Alzheimer's disease: preparations from 'first patient'
Important find for medical historians: Experts from the Max Planck Institute for Neurobiology in Martinsried and specialists from the University of Munich have rediscovered a unique brain specimen: tissue material from the first scientifically described case of Alzheimer's disease. The Bavarian psychiatrist Alois Alzheimer reported on the patient, Auguste D. (51), in 1906 at the 37th meeting of the Southwest German Society of Psychiatrists. Again and again it was speculated that the "discoverer" of the hitherto incurable form of dementia might not have discovered what is today understood by "Alzheimer's disease" in Auguste D., a patient whom he had cared for from 1901. Instead - according to speculation - the woman would have suffered from mere calcification.

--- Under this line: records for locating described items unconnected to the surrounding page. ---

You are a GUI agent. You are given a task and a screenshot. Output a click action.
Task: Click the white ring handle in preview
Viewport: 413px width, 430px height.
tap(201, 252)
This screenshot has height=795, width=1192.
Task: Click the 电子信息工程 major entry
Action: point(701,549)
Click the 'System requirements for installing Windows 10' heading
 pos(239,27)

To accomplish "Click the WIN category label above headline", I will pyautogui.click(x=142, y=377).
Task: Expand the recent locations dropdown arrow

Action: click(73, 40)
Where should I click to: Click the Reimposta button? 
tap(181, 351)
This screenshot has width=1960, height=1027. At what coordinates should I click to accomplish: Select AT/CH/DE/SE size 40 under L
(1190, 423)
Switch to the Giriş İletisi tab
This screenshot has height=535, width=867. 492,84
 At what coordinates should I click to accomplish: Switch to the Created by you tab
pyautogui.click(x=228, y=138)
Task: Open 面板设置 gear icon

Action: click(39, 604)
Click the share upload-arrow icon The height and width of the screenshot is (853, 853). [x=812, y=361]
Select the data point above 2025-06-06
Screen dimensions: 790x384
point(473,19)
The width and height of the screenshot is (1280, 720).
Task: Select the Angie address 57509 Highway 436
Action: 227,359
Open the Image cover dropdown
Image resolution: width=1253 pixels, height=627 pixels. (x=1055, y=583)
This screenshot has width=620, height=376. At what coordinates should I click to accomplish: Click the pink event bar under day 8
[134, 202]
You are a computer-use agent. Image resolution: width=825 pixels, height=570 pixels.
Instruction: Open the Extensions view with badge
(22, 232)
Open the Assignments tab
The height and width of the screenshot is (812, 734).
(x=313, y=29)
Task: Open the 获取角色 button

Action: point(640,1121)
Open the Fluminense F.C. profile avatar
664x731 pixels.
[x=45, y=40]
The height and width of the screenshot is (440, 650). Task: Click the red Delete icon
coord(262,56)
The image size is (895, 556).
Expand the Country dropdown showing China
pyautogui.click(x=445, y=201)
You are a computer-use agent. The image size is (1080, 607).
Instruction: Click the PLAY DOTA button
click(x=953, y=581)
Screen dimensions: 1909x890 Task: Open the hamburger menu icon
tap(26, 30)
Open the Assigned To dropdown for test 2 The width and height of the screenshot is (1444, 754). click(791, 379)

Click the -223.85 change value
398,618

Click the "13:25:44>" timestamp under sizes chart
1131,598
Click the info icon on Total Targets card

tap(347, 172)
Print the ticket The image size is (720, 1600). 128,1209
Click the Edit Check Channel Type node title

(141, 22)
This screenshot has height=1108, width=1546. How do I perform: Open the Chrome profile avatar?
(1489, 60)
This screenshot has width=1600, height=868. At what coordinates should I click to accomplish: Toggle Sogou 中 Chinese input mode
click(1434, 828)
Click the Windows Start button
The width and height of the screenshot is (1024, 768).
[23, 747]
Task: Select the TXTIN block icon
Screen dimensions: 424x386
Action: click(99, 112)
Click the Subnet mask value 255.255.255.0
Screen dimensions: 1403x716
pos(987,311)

At the same time, the brain specimens of this "first" patient had disappeared.
The scientists under Manuel Gräber tracked down the preparations about those of the second "case" of Johann F., about which Alzheimer had reported in 1911. In the same collection of histological specimens - tissue sections of the brain - the specimens of Auguste D. were finally found in Munich.
The discovery will be published in the next issue of Neurogenetics. The result according to the previous investigations: The tissue samples showed the changes typical of Alzheimer's patients with deposits of the protein amyloid and spindle-shaped agglomerations of certain proteins.
The scientists: "Taking that together with the clinical presentation presented by Auguste D., the first case presented by Alois Alzheimer was really a case of Alzheimer's disease by today's standards. However, the risk factor apolipoprotein E (E4), which was discovered a few years ago and is said to lead to a particularly early onset of dementia, was not found.